My first sew with knit material – the simple top

Here is another make from my #miymarch16 activity!

IMG_20160324_224240

To ease my nerves, I read up for some basic tips on sewing with knit fabrics with the help of Tilly and the Buttons’ blog post and Smarmyclothes’ youtube video.

The pattern – McCall’s 9399

top pattern

I got this pattern in a charity shop for a bargain price – I’m not even sure I paid the £1.99 penned onto the front!  I chose design E as I quite like a high-ish neckline, although I was tempted by the asymmetrical option, and H, which has a slightly lower neckline.

I didn’t want a complicated first knit project, so I felt that this pattern would be simple enough to give it a go without using too much material and time immediately.

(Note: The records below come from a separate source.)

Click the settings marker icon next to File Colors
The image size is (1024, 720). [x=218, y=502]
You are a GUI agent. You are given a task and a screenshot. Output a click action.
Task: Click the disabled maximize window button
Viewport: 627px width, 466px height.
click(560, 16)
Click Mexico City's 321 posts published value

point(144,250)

I needed only a yard of material for this project.  I used a stretchy material I bought from Fabricland a long time ago but hadn’t gotten around to using so I was very happy to finally bust this one out of the stash!!

The pattern suggested a double hem.  Baffled by this technique, I searched online and found this tutorial to be useful in defining what it is.  Knowing I had a twin needle, I thought “yeah!  I could do that!” and set to work to make it happen.  However, after hemming the neckline, I realised that the bobbin thread was way too tight and and broke when I stretched the material.  I searched online to find out how to resolve this new issue and came across Mariadenmark’s useful post.  This enabled me to realise that I needed to increase the upper thread tension to make it work (I didn’t use interfacing as I don’t own any for knit fabrics – yet).

Things I learned from this project:

  1. Prior research helped a lot! If I hadn’t learned the basic tips of how to prevent it stretching, the needle to use, and the stitch types which can be used, I would have been stuffed as I would have been easily mislead by the pattern’s instructions and guidance as it looks like they suggest a straight stitch…
  2. The double needle gives a nice neck edge – but it takes time to get the tension right for it to work!
  3. Use a knit machine needle!
  4. There are various stitches you can use for knit fabrics. I thought I would opt for the standard zigzag, but when it warped the shoulder seams a bit, I found that the three stitch zigzag worked much better for me and the material I was using.